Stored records
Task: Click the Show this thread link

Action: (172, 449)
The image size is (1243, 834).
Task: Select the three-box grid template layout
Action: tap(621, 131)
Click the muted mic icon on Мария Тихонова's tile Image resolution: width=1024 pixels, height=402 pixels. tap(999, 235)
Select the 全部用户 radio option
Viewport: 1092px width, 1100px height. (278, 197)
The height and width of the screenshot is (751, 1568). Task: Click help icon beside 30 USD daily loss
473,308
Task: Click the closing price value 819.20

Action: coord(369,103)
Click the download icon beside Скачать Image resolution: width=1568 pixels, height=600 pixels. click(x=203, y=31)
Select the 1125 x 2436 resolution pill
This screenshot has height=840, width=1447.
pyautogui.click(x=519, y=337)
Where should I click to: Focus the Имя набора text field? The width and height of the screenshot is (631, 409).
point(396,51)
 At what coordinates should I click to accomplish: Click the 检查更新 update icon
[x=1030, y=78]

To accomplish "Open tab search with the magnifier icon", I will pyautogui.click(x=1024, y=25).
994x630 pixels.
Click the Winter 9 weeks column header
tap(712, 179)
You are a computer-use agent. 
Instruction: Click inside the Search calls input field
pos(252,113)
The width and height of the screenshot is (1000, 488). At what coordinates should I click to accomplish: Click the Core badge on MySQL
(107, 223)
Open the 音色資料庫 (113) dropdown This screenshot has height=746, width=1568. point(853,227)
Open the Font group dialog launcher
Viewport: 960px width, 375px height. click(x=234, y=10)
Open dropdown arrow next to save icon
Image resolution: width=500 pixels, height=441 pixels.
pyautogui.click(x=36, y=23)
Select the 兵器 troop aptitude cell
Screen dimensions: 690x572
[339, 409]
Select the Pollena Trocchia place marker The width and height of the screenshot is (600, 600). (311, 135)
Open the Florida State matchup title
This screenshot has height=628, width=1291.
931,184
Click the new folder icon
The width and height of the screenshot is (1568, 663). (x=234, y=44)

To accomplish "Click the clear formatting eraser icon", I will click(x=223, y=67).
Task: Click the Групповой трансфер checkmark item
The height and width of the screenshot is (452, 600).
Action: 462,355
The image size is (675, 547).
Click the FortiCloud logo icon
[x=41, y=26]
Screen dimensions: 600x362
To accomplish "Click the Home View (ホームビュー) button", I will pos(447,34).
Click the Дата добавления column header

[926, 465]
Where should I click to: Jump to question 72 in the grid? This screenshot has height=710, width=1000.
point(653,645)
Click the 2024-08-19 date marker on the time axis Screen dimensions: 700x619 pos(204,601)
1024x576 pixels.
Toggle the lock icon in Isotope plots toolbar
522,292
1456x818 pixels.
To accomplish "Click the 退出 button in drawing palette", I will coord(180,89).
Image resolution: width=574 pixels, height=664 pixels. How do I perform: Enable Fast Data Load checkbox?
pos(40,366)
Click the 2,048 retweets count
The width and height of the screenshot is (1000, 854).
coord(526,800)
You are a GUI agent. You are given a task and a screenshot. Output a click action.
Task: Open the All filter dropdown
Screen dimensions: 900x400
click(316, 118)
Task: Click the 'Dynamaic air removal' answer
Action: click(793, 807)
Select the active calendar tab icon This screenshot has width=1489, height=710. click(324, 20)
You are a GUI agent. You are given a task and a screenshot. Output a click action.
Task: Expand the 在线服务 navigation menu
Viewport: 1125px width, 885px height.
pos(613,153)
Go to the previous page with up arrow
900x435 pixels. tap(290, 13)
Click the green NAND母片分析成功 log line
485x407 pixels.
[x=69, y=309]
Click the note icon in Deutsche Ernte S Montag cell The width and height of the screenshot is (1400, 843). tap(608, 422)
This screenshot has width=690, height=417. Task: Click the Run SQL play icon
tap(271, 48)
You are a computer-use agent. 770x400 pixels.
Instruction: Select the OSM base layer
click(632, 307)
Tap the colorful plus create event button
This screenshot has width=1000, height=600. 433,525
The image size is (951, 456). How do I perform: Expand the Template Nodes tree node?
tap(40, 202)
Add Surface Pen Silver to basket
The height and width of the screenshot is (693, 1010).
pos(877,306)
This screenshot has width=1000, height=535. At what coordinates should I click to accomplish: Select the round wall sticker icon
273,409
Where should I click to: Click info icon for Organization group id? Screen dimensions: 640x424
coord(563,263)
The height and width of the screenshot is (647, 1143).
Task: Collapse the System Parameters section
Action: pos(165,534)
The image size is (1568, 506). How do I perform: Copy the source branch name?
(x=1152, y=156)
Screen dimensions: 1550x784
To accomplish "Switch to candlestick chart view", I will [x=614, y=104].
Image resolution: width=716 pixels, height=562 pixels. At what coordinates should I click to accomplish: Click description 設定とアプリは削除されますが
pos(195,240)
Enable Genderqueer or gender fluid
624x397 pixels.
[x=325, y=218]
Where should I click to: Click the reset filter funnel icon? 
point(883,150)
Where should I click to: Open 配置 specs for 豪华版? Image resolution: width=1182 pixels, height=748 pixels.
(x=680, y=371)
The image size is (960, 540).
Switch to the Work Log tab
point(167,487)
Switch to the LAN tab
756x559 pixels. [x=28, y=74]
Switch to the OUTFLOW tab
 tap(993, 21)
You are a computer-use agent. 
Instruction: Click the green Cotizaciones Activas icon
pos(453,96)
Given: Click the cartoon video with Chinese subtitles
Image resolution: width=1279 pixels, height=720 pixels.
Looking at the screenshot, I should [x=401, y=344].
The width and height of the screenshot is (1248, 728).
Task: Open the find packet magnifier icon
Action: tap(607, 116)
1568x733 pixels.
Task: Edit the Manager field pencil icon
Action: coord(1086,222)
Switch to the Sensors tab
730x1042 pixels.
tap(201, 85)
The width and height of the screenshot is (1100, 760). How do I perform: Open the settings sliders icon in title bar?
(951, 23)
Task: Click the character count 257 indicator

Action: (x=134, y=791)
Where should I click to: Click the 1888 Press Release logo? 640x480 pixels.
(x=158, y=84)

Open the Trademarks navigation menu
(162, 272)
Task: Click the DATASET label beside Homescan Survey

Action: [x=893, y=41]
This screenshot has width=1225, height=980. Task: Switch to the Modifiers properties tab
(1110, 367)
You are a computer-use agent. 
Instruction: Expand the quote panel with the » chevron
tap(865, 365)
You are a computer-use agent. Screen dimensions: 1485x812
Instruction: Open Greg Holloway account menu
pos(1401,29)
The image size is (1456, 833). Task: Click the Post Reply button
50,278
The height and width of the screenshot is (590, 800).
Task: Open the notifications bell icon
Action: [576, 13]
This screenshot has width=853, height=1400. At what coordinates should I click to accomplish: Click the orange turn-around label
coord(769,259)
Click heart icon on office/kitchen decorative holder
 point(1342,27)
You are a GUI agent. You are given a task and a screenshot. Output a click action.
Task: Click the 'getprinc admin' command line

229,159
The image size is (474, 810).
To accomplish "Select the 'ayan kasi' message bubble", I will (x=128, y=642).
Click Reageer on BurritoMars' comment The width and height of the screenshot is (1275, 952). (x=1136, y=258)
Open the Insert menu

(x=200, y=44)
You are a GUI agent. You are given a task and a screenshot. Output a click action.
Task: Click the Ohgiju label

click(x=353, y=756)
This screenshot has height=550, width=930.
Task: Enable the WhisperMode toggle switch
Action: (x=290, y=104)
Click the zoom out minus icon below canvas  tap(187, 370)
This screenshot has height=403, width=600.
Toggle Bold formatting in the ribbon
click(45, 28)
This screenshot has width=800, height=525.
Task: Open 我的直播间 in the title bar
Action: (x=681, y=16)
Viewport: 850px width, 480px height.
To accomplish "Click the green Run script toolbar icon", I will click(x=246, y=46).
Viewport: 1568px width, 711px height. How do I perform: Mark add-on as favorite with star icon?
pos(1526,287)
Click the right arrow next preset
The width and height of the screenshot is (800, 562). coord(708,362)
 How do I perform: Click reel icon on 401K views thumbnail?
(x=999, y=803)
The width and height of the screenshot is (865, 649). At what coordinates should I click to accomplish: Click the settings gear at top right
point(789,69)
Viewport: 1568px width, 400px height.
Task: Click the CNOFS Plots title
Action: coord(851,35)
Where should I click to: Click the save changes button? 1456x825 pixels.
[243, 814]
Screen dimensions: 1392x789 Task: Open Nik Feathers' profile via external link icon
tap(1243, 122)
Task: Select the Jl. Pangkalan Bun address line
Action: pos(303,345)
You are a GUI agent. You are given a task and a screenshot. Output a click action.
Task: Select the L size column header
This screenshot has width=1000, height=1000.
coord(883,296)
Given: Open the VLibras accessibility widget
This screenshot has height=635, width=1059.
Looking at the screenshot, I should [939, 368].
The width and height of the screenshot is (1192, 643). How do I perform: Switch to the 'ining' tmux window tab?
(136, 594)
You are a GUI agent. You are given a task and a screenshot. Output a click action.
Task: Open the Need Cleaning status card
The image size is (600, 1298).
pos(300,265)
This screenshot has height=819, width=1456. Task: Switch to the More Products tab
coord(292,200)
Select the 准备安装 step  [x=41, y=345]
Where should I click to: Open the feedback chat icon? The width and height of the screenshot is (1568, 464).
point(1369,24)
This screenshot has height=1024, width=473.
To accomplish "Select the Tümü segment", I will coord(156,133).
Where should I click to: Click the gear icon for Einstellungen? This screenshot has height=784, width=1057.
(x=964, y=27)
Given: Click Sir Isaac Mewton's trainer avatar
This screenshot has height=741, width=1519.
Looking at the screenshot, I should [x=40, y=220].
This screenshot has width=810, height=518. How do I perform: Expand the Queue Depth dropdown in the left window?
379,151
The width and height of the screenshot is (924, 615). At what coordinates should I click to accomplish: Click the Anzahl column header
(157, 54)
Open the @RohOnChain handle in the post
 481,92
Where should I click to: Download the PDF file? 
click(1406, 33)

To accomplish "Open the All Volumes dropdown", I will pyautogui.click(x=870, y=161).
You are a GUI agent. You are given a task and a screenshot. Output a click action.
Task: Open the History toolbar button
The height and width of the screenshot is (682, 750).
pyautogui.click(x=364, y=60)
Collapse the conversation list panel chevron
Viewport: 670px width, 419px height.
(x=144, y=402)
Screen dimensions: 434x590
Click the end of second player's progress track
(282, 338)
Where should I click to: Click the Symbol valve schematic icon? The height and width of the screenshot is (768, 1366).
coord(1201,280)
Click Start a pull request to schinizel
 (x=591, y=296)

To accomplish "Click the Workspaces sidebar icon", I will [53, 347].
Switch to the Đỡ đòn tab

_WHAT IS NEEDED_:
Go through the entries above and count the lines containing the string "marker". Give only that number.

_SOLUTION TO THIS PROBLEM_:
2